▶ PROMPT
Using the data beneath this instruction, retype only the lines from the one that contains "Liberty Harkness (323, 1960)" down to the one that contains "Sapphire Young (460, 2045)", both included, exactly as they appear.

▶ LISTED ENTRIES
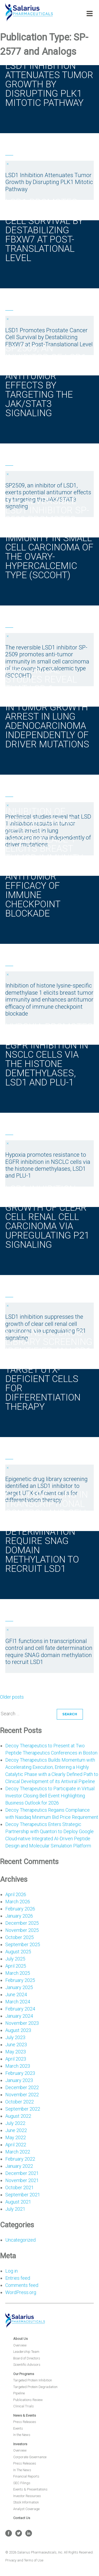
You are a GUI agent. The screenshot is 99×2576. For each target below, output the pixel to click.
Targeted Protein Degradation (35, 2387)
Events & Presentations (30, 2489)
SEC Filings (21, 2483)
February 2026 (20, 1908)
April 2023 (15, 2059)
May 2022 (15, 2137)
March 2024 (17, 2001)
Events (18, 2428)
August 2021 (18, 2202)
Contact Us (21, 2518)
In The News (22, 2470)
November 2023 (22, 2023)
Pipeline (19, 2393)
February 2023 (20, 2073)
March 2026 (17, 1901)
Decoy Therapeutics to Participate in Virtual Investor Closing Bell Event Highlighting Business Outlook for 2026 (50, 1796)
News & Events (24, 2415)
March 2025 (17, 1973)
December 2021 (22, 2173)
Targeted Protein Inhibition (32, 2380)
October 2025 (19, 1937)
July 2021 (15, 2209)
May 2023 (15, 2051)
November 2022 (22, 2094)
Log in (11, 2271)
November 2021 (22, 2180)
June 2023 (16, 2044)
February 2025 (20, 1980)
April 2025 (15, 1966)
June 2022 (16, 2130)
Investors (20, 2444)
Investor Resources (27, 2496)
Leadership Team (26, 2352)
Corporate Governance (29, 2457)
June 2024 (16, 1994)
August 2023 (18, 2030)
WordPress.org (20, 2292)
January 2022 (19, 2166)
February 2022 (20, 2159)
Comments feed (21, 2285)
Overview (20, 2345)
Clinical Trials (23, 2406)
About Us (20, 2339)
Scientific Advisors (26, 2365)
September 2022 (22, 2109)
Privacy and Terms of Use (24, 2560)
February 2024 (20, 2009)
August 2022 (18, 2116)
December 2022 (22, 2087)
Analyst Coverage (26, 2509)
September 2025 (22, 1944)
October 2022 (19, 2101)
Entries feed (17, 2278)
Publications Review (28, 2400)
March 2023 (17, 2066)
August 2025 (18, 1951)
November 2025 (22, 1930)
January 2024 (19, 2016)
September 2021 (22, 2194)
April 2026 (15, 1894)
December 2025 (22, 1923)
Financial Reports (26, 2476)
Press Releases (24, 2422)
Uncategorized (20, 2240)
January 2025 (19, 1987)
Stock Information (26, 2502)
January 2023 (19, 2080)
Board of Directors (26, 2358)
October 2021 (19, 2187)
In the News (21, 2435)
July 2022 (15, 2123)
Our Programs (23, 2374)
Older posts (12, 1697)
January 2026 (19, 1916)
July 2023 (15, 2037)
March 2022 (17, 2152)
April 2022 (15, 2144)
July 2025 (15, 1959)
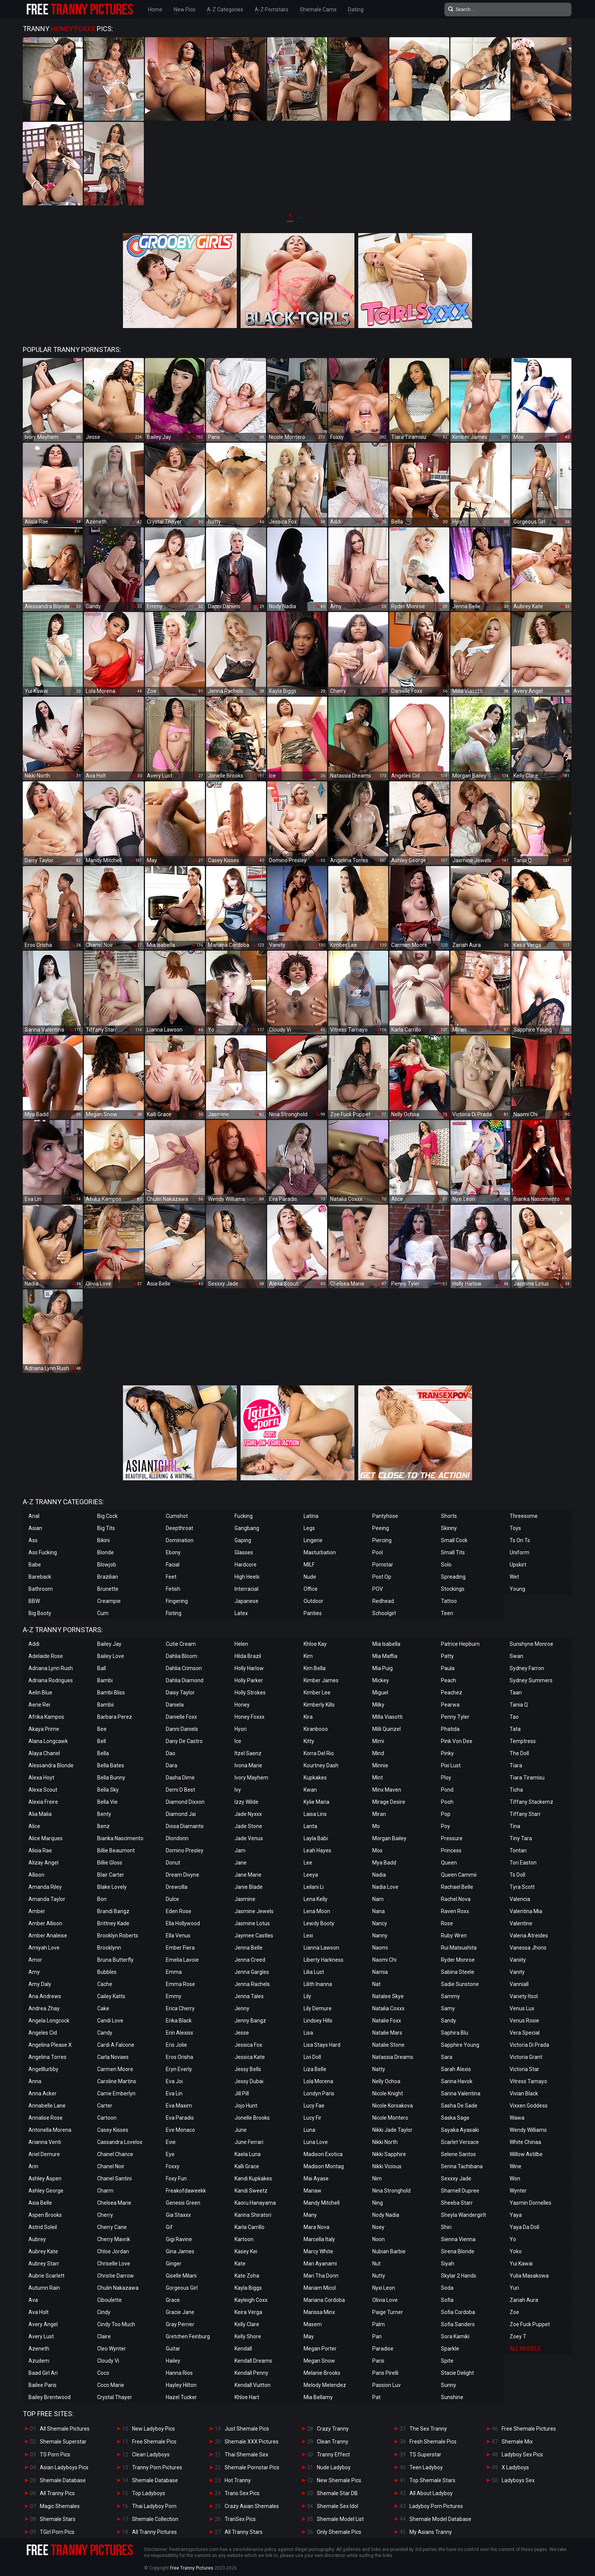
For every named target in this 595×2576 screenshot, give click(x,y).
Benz (103, 1826)
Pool (377, 1552)
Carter (104, 2106)
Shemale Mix (517, 2442)
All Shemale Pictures (65, 2429)
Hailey (173, 2361)
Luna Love (316, 2142)
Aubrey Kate (43, 2251)
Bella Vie (107, 1802)
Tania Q (519, 1705)
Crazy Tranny (333, 2429)
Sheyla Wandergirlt (463, 2215)
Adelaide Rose (45, 1656)
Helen (241, 1644)
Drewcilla (176, 1887)
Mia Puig (382, 1668)
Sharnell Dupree (460, 2191)
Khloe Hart (247, 2397)
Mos (377, 1850)
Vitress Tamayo (528, 2081)
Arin (33, 2166)
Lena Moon (317, 1911)
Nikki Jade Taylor (392, 2130)
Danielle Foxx (181, 1717)
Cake (103, 2008)
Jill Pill (242, 2093)
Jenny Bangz (250, 2021)
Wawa (517, 2118)
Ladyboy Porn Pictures (436, 2506)
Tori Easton (523, 1863)
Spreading (453, 1577)
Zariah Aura (524, 2300)
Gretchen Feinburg (188, 2336)
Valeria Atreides (529, 1935)
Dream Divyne (182, 1875)
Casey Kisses (112, 2130)
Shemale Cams (318, 9)
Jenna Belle (249, 1948)
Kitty (309, 1741)
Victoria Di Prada (529, 2045)
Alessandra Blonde (51, 1765)
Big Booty (39, 1613)
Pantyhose (385, 1516)
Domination (180, 1540)
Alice (34, 1826)
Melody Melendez (325, 2385)
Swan (516, 1656)
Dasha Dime (180, 1778)
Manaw (312, 2191)
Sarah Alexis (456, 2069)
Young (517, 1589)
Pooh (447, 1802)
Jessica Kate (250, 2057)
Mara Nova (316, 2227)
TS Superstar (425, 2454)
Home (155, 9)
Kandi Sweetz (251, 2191)
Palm (378, 2324)
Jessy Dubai (249, 2081)
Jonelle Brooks (252, 2118)
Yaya (516, 2215)
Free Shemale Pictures (529, 2429)
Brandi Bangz (113, 1911)
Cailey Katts (111, 1996)
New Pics (184, 9)
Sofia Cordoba (458, 2312)
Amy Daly (39, 1984)
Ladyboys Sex (518, 2480)
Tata (515, 1729)
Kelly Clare (247, 2324)
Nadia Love (385, 1887)
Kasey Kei (246, 2251)
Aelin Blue (40, 1692)
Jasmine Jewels (254, 1911)
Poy (445, 1826)
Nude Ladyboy (334, 2467)
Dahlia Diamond (184, 1680)
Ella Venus (178, 1935)
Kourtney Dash (321, 1765)
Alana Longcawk (48, 1741)
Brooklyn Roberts (117, 1935)
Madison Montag (324, 2166)
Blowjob (106, 1565)
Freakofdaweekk (186, 2191)
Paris (378, 2361)
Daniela (175, 1705)
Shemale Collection (155, 2519)
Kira (308, 1717)
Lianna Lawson (321, 1948)
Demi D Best (180, 1790)
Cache (104, 1984)
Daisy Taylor (180, 1692)
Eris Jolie (176, 2045)
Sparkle (450, 2349)
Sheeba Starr (457, 2203)
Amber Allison (45, 1923)
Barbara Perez (114, 1717)
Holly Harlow (249, 1668)
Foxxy (172, 2166)
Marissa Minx (319, 2312)
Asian (35, 1528)
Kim (308, 1656)
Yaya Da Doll (524, 2227)
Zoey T (518, 2336)
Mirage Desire (388, 1802)
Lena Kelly (315, 1899)
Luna (309, 2130)
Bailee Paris (42, 2385)
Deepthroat (179, 1528)
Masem (313, 2324)
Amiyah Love (44, 1948)
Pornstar (382, 1565)
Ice (238, 1741)
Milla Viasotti (387, 1717)
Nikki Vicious (386, 2166)
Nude (310, 1577)
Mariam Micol (320, 2288)
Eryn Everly (179, 2069)
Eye (170, 2154)
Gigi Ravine (179, 2239)
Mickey (380, 1680)
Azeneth (38, 2349)
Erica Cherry (180, 2008)
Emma (174, 1972)
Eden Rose (178, 1911)
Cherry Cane (112, 2227)
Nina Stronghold (391, 2191)
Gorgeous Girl (182, 2288)
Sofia (447, 2300)
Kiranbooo (316, 1729)
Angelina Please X (50, 2045)
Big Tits (106, 1528)
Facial (172, 1565)
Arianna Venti (44, 2142)
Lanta (310, 1826)
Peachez (451, 1692)
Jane (241, 1863)
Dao (170, 1753)
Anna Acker (42, 2093)
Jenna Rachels (252, 1984)
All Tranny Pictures (154, 2532)
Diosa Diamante (185, 1826)
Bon (102, 1899)
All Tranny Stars (244, 2532)
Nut (376, 2264)
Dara (171, 1765)
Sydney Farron (527, 1668)
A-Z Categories (225, 9)
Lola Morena (318, 2081)
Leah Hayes (317, 1850)
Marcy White (318, 2251)
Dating (356, 9)
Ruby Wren (454, 1935)
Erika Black (179, 2021)
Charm (105, 2191)
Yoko (516, 2251)
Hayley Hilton (181, 2385)
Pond (447, 1790)
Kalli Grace (247, 2166)
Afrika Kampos (46, 1717)
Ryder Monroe (458, 1960)
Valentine (521, 1923)
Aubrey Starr (43, 2264)
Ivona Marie (248, 1765)
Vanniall (519, 1984)
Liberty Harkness (323, 1960)
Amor (35, 1960)
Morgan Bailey (389, 1838)
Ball (101, 1668)
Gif (169, 2227)
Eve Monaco (180, 2130)
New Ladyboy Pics (153, 2429)
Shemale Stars (58, 2519)
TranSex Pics (240, 2519)
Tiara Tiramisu (527, 1778)
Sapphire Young (460, 2045)
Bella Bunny (111, 1778)
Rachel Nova (456, 1899)
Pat (376, 2397)
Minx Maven (386, 1790)
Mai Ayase (316, 2178)
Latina (311, 1516)
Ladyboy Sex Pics (522, 2454)
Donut (173, 1863)
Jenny (242, 2008)
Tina (515, 1826)
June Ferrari (249, 2142)
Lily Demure (318, 2008)
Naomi (380, 1948)
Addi (33, 1644)
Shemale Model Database (440, 2519)
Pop (445, 1814)
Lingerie (313, 1540)
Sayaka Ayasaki (460, 2130)
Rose (447, 1923)
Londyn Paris (319, 2093)
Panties (313, 1613)
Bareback (39, 1577)
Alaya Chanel (44, 1753)
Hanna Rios (179, 2373)
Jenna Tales (249, 1996)
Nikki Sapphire (389, 2154)
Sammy (450, 1996)
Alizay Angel (43, 1863)
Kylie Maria (316, 1802)
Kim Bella (315, 1668)
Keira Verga (248, 2312)
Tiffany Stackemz (531, 1802)
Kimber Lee (317, 1692)
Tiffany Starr (525, 1814)
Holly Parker (249, 1680)
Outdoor (313, 1601)
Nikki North (385, 2142)
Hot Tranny (238, 2480)
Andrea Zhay (44, 2008)
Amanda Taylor (46, 1899)
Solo (446, 1565)
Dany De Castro (184, 1741)
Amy (34, 1972)
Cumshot (177, 1516)
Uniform (519, 1552)
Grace (173, 2300)
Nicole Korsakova (392, 2106)
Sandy (448, 2021)
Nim (377, 2178)
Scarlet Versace (460, 2142)
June (241, 2130)
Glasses (244, 1552)
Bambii (105, 1705)
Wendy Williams (528, 2130)
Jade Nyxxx (248, 1814)
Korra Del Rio (319, 1753)
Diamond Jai (181, 1814)
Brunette (107, 1589)
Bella (103, 1753)
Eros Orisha (179, 2057)
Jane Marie (248, 1875)
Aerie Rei (39, 1705)
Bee (102, 1729)
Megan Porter (320, 2349)
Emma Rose (180, 1984)
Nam (378, 1899)
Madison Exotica (323, 2154)
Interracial (246, 1589)
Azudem (38, 2361)
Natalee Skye (388, 1996)
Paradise (383, 2349)
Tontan (518, 1850)
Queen (449, 1863)
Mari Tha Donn (321, 2276)
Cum (103, 1613)
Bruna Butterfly (115, 1960)
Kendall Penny (251, 2373)
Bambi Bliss (111, 1692)
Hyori (241, 1729)
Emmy (173, 1996)
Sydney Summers (531, 1680)
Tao (514, 1717)
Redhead (383, 1601)
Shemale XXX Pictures (252, 2442)
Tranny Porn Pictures (157, 2467)
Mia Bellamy (318, 2397)
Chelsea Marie (114, 2203)
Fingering (177, 1601)
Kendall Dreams (253, 2361)
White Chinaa (525, 2142)
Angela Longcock (48, 2021)
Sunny (448, 2385)
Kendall (243, 2349)
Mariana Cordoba (324, 2300)
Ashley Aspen (44, 2178)
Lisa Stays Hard (322, 2045)
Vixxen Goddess (529, 2106)
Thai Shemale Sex (246, 2454)
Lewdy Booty (319, 1923)
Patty (447, 1656)
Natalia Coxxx (388, 2008)
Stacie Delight (457, 2373)
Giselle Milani (181, 2276)
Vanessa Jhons (528, 1948)
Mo (376, 1826)
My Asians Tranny (430, 2532)
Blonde (105, 1552)
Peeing (380, 1528)
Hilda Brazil (248, 1656)
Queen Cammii (459, 1875)
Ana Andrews (44, 1996)
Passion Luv (386, 2385)
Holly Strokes (250, 1692)
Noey (378, 2227)
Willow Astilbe (526, 2154)
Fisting (173, 1613)
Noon (378, 2239)
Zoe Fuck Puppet (530, 2324)
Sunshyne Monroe (531, 1644)
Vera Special (525, 2033)
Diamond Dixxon (185, 1802)
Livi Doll (312, 2057)
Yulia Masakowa (529, 2276)
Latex (241, 1613)
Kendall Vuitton (253, 2385)
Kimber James (321, 1680)
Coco (103, 2373)
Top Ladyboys (148, 2493)
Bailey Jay (109, 1644)
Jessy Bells (248, 2069)
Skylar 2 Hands (458, 2276)
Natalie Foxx (386, 2021)
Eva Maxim (179, 2106)
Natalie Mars (387, 2033)
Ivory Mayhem (251, 1778)
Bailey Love (110, 1656)
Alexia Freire (43, 1802)
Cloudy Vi (108, 2361)
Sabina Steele (457, 1972)
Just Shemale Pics (247, 2429)
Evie (171, 2142)
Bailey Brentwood (49, 2397)
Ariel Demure (44, 2154)
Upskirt (518, 1565)
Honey (242, 1705)
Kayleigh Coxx (251, 2300)
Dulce (172, 1899)
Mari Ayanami (320, 2264)
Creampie (109, 1601)
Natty (378, 2069)
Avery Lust (41, 2336)
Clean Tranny (332, 2442)
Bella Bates (110, 1765)
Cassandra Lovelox (119, 2142)
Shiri (446, 2227)
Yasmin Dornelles (530, 2203)
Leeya (311, 1875)
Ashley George (45, 2191)
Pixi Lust (451, 1765)
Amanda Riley (45, 1887)
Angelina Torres (47, 2057)
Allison (36, 1875)
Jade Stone (248, 1826)
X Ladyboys (515, 2467)
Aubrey (37, 2239)
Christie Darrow (115, 2276)
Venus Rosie (524, 2021)
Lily (307, 1996)
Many (310, 2215)
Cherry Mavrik (113, 2239)
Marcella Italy (319, 2239)
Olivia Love (385, 2300)
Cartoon (106, 2118)
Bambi (105, 1680)
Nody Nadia (385, 2215)
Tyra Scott (522, 1887)
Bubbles (106, 1972)
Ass (33, 1540)
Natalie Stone (388, 2045)
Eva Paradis (180, 2118)
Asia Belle (40, 2203)
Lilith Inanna (318, 1984)
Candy (104, 2033)
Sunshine (452, 2397)
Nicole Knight (387, 2093)
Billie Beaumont (116, 1850)
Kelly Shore (248, 2336)
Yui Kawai (521, 2264)
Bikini (103, 1540)
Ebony (173, 1552)
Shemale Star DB (337, 2493)
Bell (101, 1741)
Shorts (449, 1516)
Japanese (246, 1601)
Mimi (378, 1741)
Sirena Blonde (457, 2251)
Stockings (452, 1589)
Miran (379, 1814)
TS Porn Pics (55, 2454)
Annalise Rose (45, 2118)
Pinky (447, 1753)
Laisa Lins (315, 1814)
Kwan (310, 1790)
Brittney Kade (113, 1923)
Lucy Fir (312, 2118)
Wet (514, 1577)
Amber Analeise (47, 1935)
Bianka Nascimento (120, 1838)
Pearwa (450, 1705)
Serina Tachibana (462, 2166)
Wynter (518, 2191)
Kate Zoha (247, 2276)
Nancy (379, 1923)
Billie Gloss (109, 1863)
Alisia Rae (40, 1850)
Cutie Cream (181, 1644)
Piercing (382, 1540)
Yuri (514, 2288)
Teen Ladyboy (426, 2467)
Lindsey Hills (318, 2021)
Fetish (173, 1589)
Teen (447, 1613)
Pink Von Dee (456, 1741)
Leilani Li (314, 1887)
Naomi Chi (384, 1960)
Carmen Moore (115, 2069)
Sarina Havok (456, 2081)
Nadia (379, 1875)
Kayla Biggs (248, 2288)
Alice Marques (45, 1838)
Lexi (308, 1935)
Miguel (380, 1692)
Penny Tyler (455, 1717)
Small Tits (453, 1552)
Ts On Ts (520, 1540)
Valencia (520, 1899)
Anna (34, 2081)
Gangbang (247, 1528)
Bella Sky (108, 1790)
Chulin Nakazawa (118, 2288)
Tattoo (449, 1601)
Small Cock (454, 1540)
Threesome (524, 1516)
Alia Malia (40, 1814)
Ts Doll (517, 1875)
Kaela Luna (248, 2154)
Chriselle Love (113, 2264)
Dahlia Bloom (181, 1656)
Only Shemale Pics (339, 2532)
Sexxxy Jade (456, 2178)
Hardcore (246, 1565)
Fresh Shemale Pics (432, 2442)
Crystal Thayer (114, 2397)
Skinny (449, 1528)
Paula (448, 1668)
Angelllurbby (43, 2069)
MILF (309, 1565)
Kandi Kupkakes (253, 2178)
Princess (451, 1850)
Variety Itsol (524, 1996)
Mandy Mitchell (322, 2203)
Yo (513, 2239)
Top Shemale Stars (432, 2480)
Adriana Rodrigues (50, 1680)
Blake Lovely (112, 1887)
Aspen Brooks (45, 2215)
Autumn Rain (44, 2288)
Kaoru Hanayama (255, 2203)
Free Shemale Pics (154, 2442)
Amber (36, 1911)
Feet (171, 1577)
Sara (446, 2057)
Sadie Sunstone (460, 1984)
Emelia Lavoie (182, 1960)
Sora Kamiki (455, 2336)
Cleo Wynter (111, 2349)
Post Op (381, 1577)
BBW (34, 1601)
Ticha (516, 1790)
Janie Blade (249, 1887)
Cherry (105, 2215)
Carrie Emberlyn (116, 2093)
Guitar (173, 2349)
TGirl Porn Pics (57, 2532)
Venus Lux (522, 2008)
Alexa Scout (42, 1790)
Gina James (180, 2251)
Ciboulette (109, 2300)
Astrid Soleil (42, 2227)
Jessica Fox (248, 2045)
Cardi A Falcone (115, 2045)
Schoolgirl (384, 1613)
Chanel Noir (110, 2166)
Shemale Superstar (63, 2442)
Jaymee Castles (254, 1935)
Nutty (378, 2276)
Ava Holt (38, 2312)
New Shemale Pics (339, 2480)
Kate (240, 2264)
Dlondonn (177, 1838)
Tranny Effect (333, 2454)
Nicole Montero (390, 2118)
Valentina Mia (526, 1911)
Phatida (450, 1729)
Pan (377, 2336)
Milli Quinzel (386, 1729)
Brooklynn (109, 1948)
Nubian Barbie (389, 2251)
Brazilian (107, 1577)
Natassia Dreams (392, 2057)
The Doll (519, 1753)
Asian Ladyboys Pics (64, 2467)
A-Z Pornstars (271, 9)
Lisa (308, 2033)
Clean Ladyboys (151, 2454)
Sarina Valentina (460, 2093)
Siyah (447, 2264)
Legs (309, 1528)
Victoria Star (524, 2069)
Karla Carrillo (249, 2227)
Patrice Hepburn (460, 1644)
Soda (447, 2288)
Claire (104, 2336)
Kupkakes (315, 1778)
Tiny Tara (521, 1838)
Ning (377, 2203)
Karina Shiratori (253, 2215)
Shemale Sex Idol (337, 2506)
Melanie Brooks (322, 2373)
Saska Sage (455, 2118)
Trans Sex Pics (242, 2493)
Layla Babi (316, 1838)
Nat (376, 1984)
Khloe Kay (315, 1644)
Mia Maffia (384, 1656)
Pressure (452, 1838)
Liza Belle (315, 2069)
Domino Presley (184, 1850)
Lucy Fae (314, 2106)
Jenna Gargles (252, 1972)
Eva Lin (174, 2093)
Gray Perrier (180, 2324)
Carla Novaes (113, 2057)
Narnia (380, 1972)
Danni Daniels (182, 1729)
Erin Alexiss (179, 2033)
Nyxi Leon (383, 2288)
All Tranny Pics (57, 2493)
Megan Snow (319, 2361)
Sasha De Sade (459, 2106)
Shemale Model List (340, 2519)
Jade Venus (249, 1838)
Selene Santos (458, 2154)
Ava (33, 2300)
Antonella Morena (49, 2130)
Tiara (516, 1765)
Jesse (242, 2033)
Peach (448, 1680)
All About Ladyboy (431, 2493)
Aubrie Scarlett (46, 2276)
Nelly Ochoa (386, 2081)
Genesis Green (183, 2203)
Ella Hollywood (183, 1923)
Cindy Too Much (116, 2324)
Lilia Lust (314, 1972)
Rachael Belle (457, 1887)
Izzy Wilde (246, 1802)
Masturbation (320, 1552)
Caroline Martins (116, 2081)
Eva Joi (174, 2081)
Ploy (446, 1778)
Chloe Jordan (113, 2251)
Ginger (173, 2264)
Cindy (103, 2312)
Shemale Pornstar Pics (252, 2467)
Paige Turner (387, 2312)
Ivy (238, 1790)
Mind (378, 1753)
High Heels (247, 1577)
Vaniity (518, 1960)
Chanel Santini (114, 2178)
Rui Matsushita (459, 1948)
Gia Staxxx (178, 2215)
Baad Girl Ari (43, 2373)
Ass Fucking (42, 1552)
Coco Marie (110, 2385)
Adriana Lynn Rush (50, 1668)
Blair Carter (110, 1875)
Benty (104, 1814)
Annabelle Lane (47, 2106)
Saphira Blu (454, 2033)
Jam (240, 1850)
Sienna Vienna (458, 2239)
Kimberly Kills (319, 1705)
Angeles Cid (42, 2033)
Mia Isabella (386, 1644)
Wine (515, 2166)
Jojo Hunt (246, 2106)
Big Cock (107, 1516)
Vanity (517, 1972)
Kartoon (244, 2239)
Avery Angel (43, 2324)
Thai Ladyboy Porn (154, 2506)
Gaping (243, 1540)
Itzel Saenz (248, 1753)
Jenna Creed (250, 1960)
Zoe (514, 2312)
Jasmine (245, 1899)
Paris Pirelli (385, 2373)
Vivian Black (524, 2093)
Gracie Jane (180, 2312)
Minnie (380, 1765)
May (309, 2336)
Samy (448, 2008)
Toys (515, 1528)
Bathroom (40, 1589)
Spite (447, 2361)
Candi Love (110, 2021)
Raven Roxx (455, 1911)
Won (515, 2178)
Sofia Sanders (458, 2324)
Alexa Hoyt (41, 1778)
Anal (33, 1516)
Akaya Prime (43, 1729)
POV (377, 1589)
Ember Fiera (180, 1948)
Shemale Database (63, 2480)
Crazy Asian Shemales (252, 2506)
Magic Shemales (60, 2506)
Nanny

▶ RESPONSE TO THE EXERCISE
Liberty Harkness (323, 1960)
Amor (35, 1960)
Morgan Bailey (389, 1838)
Ball (101, 1668)
Gif (169, 2227)
Eve Monaco (180, 2130)
New Ladyboy Pics (153, 2429)
Shemale Stars (58, 2519)
TranSex Pics (240, 2519)
Tiara Tiramisu (527, 1778)
Sapphire Young (460, 2045)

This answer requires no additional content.